Conclusioni e possibili sviluppi
Il 20 agosto 2025 ha messo in luce un mondo frammentato, caratterizzato da una competizione strategica su più livelli – militare, tecnologico ed economico. La principale linea di faglia rimane quella tra il blocco occidentale e l’asse sino-russo, ma al suo interno emergono divergenze e strategie multiple, in particolare sulla gestione del conflitto ucraino.
Nei prossimi giorni, l’attenzione sarà catalizzata da tre sviluppi principali:
- La diplomazia sull’Ucraina.
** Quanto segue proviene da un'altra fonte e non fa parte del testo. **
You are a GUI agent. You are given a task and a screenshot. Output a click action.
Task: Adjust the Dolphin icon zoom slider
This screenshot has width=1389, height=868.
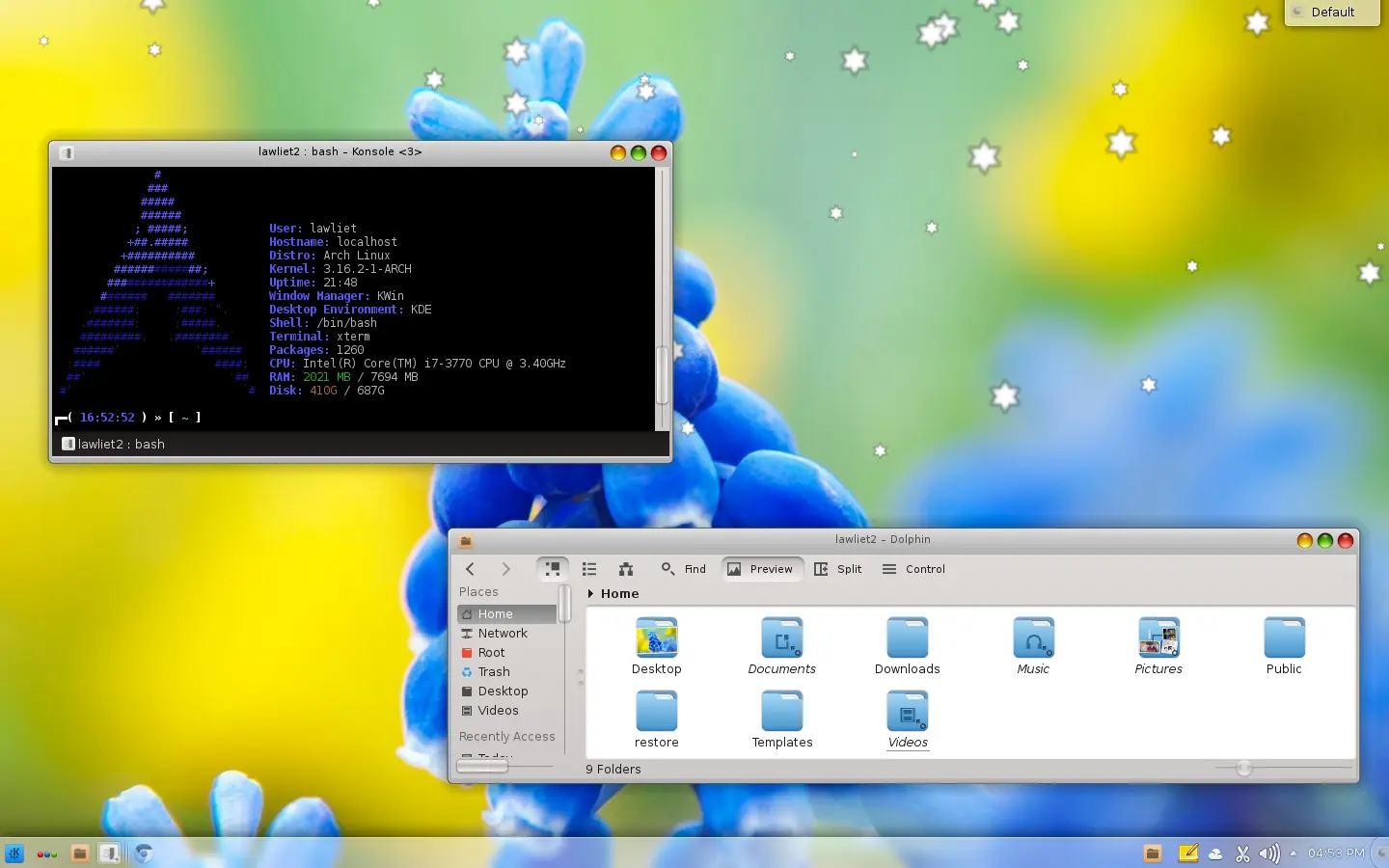(x=1243, y=769)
La reazione di Washington, Kiev e delle capitali europee alla proposta di un vertice trilaterale avanzata da Trump potrebbe creare significative turbolenze politiche, accelerando o, al contrario, bloccando i canali negoziali esistenti.
- La competizione tecnologica-militare. Le difficoltà del programma di droni della US Navy potrebbero diventare un tema di dibattito politico interno negli Stati Uniti, mettendo in discussione l’efficacia della strategia di difesa a lungo termine contro la Cina. Qualsiasi ulteriore test o dispiegamento di nuove armi da parte di Russia, Cina o Corea del Nord aumenterà la tensione.
- La geoeconomia delle risorse. Le mosse della Cina riguardo alle forniture di terre rare e la strategia della Russia per cementare le sue esportazioni energetiche verso l’Asia saranno indicatori cruciali del futuro delle catene di approvvigionamento globali e della stabilità economica.